Can you reproduce the whole listing below line for line, without changing a single character?
▽
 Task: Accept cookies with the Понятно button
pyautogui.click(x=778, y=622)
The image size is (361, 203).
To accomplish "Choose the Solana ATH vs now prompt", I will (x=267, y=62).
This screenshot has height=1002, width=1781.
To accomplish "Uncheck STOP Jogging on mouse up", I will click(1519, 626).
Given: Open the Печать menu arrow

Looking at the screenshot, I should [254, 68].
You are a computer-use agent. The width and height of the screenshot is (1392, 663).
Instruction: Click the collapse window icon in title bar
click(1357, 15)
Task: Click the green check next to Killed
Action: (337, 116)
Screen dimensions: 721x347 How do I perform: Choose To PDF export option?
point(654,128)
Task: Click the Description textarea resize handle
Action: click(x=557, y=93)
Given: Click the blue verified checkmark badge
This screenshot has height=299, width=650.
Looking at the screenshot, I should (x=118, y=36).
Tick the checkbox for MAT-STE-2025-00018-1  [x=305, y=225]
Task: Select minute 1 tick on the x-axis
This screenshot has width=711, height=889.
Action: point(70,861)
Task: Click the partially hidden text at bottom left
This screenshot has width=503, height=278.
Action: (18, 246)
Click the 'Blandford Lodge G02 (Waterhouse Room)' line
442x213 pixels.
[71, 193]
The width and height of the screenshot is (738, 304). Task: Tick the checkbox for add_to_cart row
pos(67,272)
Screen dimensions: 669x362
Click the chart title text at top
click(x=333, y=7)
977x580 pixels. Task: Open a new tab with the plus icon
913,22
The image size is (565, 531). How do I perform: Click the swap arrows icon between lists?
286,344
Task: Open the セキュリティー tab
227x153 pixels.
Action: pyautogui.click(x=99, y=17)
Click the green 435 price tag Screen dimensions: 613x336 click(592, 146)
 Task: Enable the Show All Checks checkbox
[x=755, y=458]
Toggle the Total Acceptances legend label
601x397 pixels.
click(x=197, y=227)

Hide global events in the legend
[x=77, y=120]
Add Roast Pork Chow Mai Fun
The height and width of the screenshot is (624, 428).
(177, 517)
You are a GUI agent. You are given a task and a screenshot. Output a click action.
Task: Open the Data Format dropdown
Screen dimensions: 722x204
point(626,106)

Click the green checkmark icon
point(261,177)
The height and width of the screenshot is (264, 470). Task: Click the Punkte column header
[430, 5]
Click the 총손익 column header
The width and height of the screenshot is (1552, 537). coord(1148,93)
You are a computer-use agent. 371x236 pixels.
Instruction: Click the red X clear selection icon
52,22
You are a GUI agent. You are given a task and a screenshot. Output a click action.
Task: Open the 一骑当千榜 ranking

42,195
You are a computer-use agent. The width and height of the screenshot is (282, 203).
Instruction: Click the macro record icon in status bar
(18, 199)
△
**SOLUTION TO THE PROBLEM:**
 Task: Accept cookies with the Понятно button
pyautogui.click(x=778, y=622)
The image size is (361, 203).
To accomplish "Choose the Solana ATH vs now prompt", I will (x=267, y=62).
This screenshot has height=1002, width=1781.
To accomplish "Uncheck STOP Jogging on mouse up", I will click(1519, 626).
Given: Open the Печать menu arrow

Looking at the screenshot, I should [254, 68].
You are a computer-use agent. The width and height of the screenshot is (1392, 663).
Instruction: Click the collapse window icon in title bar
click(1357, 15)
Task: Click the green check next to Killed
Action: (337, 116)
Screen dimensions: 721x347 How do I perform: Choose To PDF export option?
point(654,128)
Task: Click the Description textarea resize handle
Action: click(x=557, y=93)
Given: Click the blue verified checkmark badge
This screenshot has height=299, width=650.
Looking at the screenshot, I should (x=118, y=36).
Tick the checkbox for MAT-STE-2025-00018-1  [x=305, y=225]
Task: Select minute 1 tick on the x-axis
This screenshot has width=711, height=889.
Action: point(70,861)
Task: Click the partially hidden text at bottom left
This screenshot has width=503, height=278.
Action: (18, 246)
Click the 'Blandford Lodge G02 (Waterhouse Room)' line
442x213 pixels.
[71, 193]
The width and height of the screenshot is (738, 304). Task: Tick the checkbox for add_to_cart row
pos(67,272)
Screen dimensions: 669x362
Click the chart title text at top
click(x=333, y=7)
977x580 pixels. Task: Open a new tab with the plus icon
913,22
The image size is (565, 531). How do I perform: Click the swap arrows icon between lists?
286,344
Task: Open the セキュリティー tab
227x153 pixels.
Action: pyautogui.click(x=99, y=17)
Click the green 435 price tag Screen dimensions: 613x336 click(592, 146)
 Task: Enable the Show All Checks checkbox
[x=755, y=458]
Toggle the Total Acceptances legend label
601x397 pixels.
click(x=197, y=227)

Hide global events in the legend
[x=77, y=120]
Add Roast Pork Chow Mai Fun
The height and width of the screenshot is (624, 428).
(177, 517)
You are a GUI agent. You are given a task and a screenshot. Output a click action.
Task: Open the Data Format dropdown
Screen dimensions: 722x204
point(626,106)

Click the green checkmark icon
point(261,177)
The height and width of the screenshot is (264, 470). Task: Click the Punkte column header
[430, 5]
Click the 총손익 column header
The width and height of the screenshot is (1552, 537). coord(1148,93)
You are a computer-use agent. 371x236 pixels.
Instruction: Click the red X clear selection icon
52,22
You are a GUI agent. You are given a task and a screenshot. Output a click action.
Task: Open the 一骑当千榜 ranking

42,195
You are a computer-use agent. The width and height of the screenshot is (282, 203).
Instruction: Click the macro record icon in status bar
(18, 199)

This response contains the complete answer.